Corollary: Just because it can’t be measured doesn’t mean it isn’t important, and just because it can be measured doesn’t mean it is.… And then what? – Always think of what happens next. People respond to changes by changing their behavior, and other people respond to that, etc. Changing one thing always leads to changing the world.
There are No Solutions, Only Trade Offs! – There is never a “fix” without any sort of downside. Always consider the costs and the benefits, and be honest about how they actually stack up against each other.
10 Core Concepts to help think in the 3 Patterns
Incentives Matter – people change their behavior in response to carrots and sticks, regardless of what the designer of the incentives hopes for.
Opportunity Costs – The question is never “Is this situation good?” but rather “Is this choice better than the next best choice?” The next best choice is what you are giving up, not Nirvana.
How Markets Work – Markets allocate goods and knowledge to those who demand them the most, by way of supply and demand creating prices.
How Prices Emerge – Prices emerge from the interactions of buyers and sellers and not the dictates of either.
Comparative Advantage – Opportunity costs are what determine who is the most efficient producer, i.e. who can make something the cheapest, not just input costs.
The Division of Labor – Individual brains are limited.

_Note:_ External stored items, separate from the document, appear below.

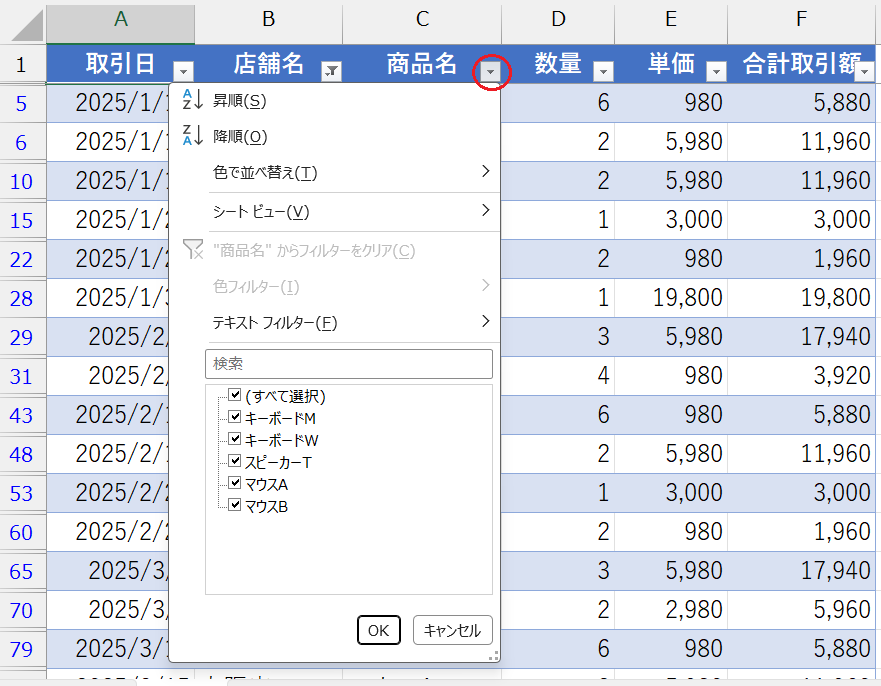881x686 pixels.
Task: Open the 単価 column filter arrow
Action: (716, 72)
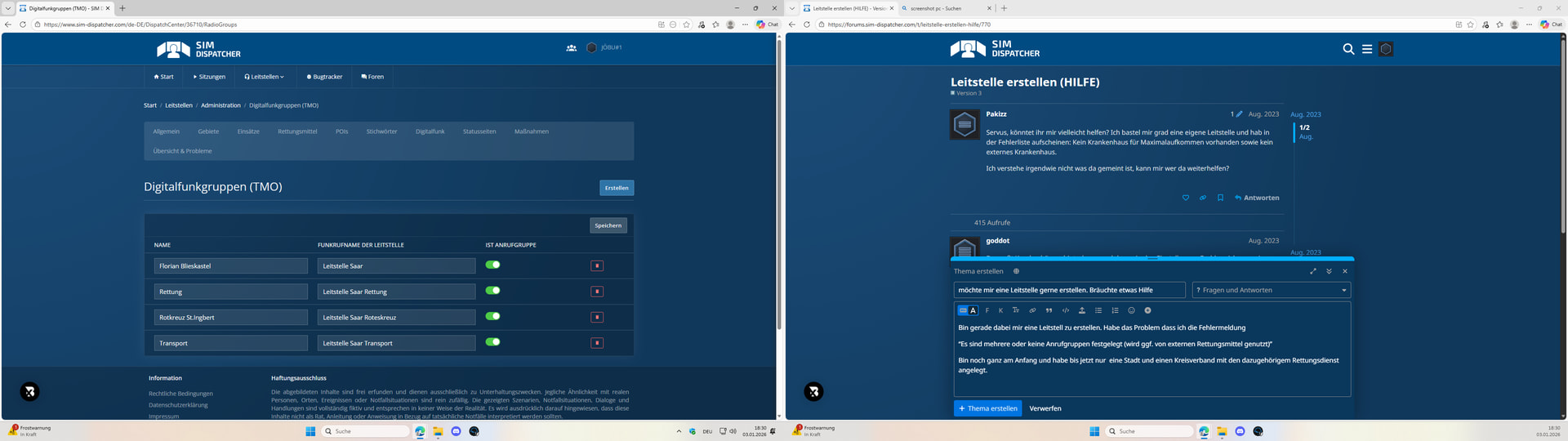Disable call group switch for Rettung
1568x441 pixels.
point(492,291)
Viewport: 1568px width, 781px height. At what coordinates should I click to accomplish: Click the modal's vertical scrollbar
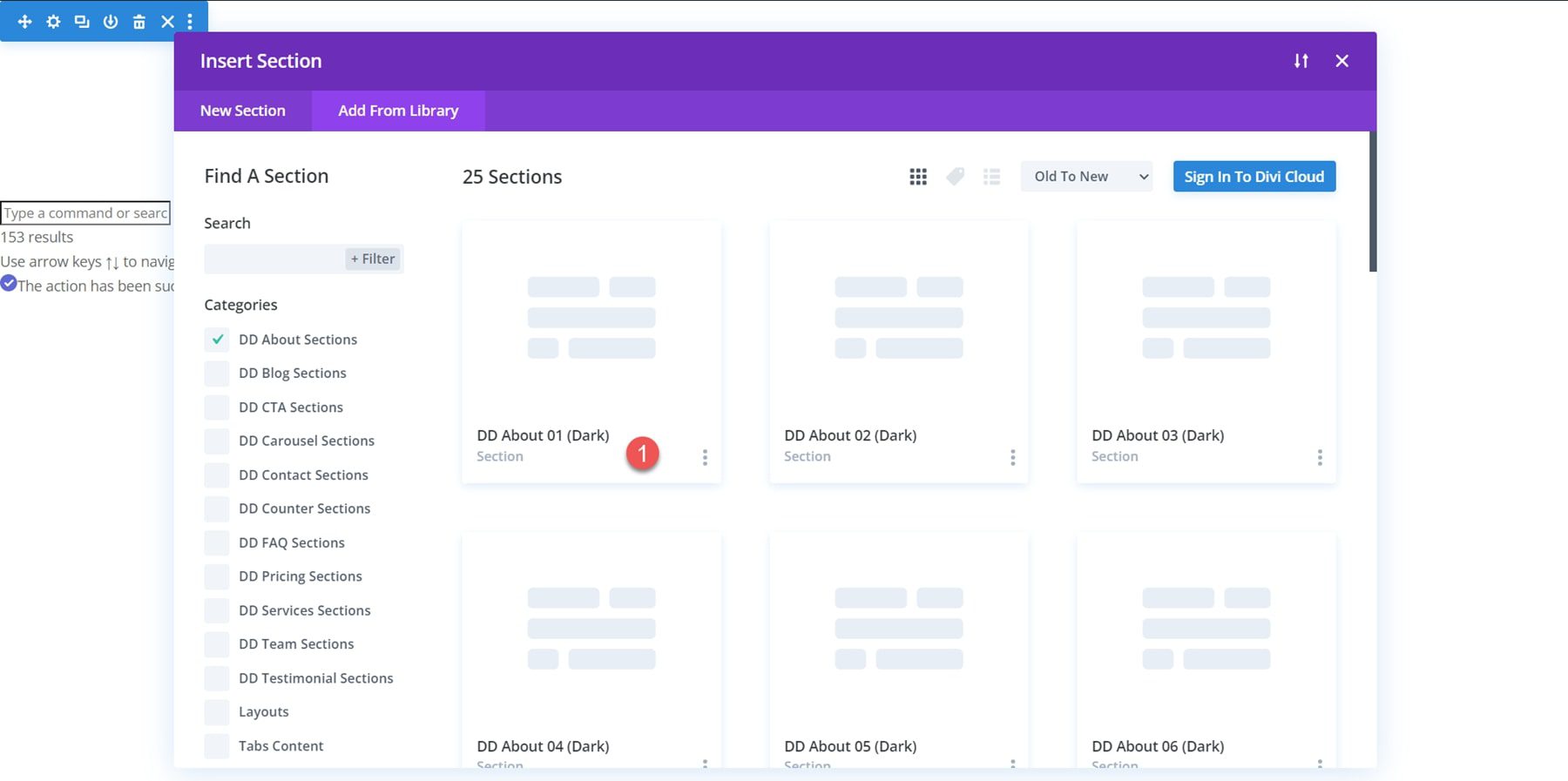click(1373, 202)
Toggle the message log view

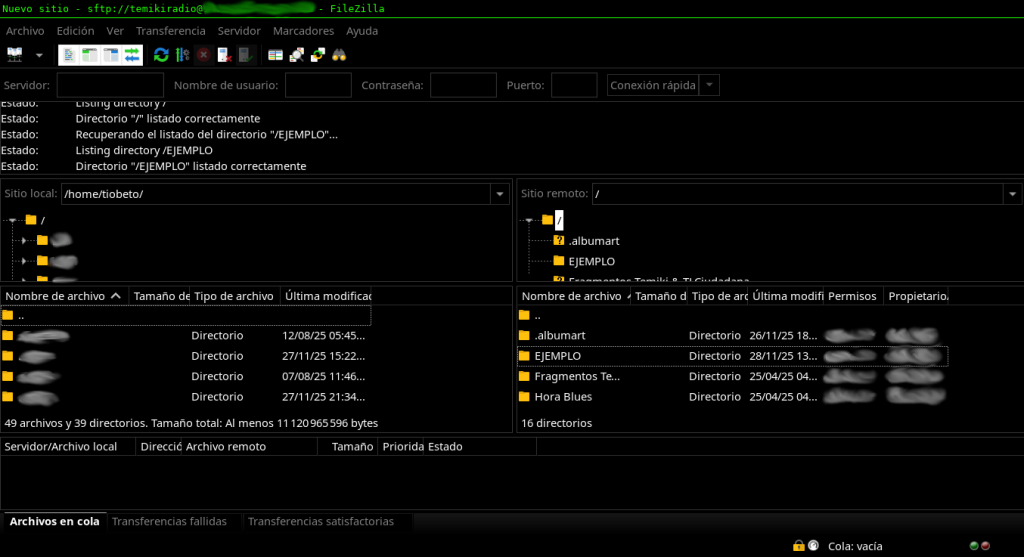point(68,55)
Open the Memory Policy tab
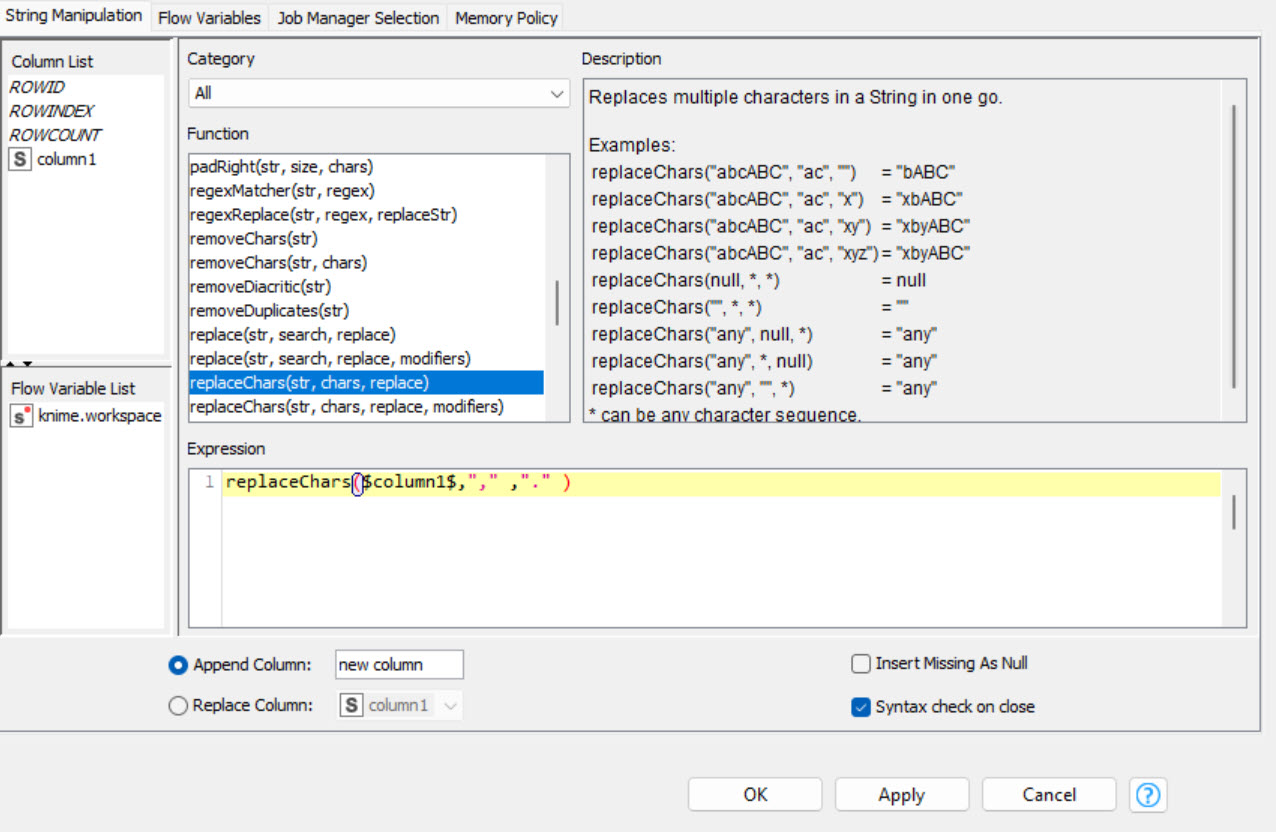The height and width of the screenshot is (832, 1276). (x=505, y=17)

Through specialization we gain new knowledge (innovation) by relying on others to know things we don’t.
The Extended Order of Cooperation – The market prices act as signals allowing us to coordinate the production activities of billions of people to serve the desires of billions of people, most of whom never meet.
Externalities – All of our actions affect others. If we do not pay for the bad effects we are likely to do too much of that, and if we are not rewarded for the good effects we are likely to do too little. Dangerous concept when pushed too far, but important in policy considerations.
How Politicians Behave / What Politicians Can and Cannot Do – Politicians are not omnipotent, omniscient or otherwise god like. They are humans with sets of incentives, constraints and limited knowledge, within which they seek to further their personal goals. Just like everyone else.
Marginal Thinking – Most things are good in some amount and bad in another amount. If we think of the small steps we can find those cross over points, as well as better predict the effects of different sized changes.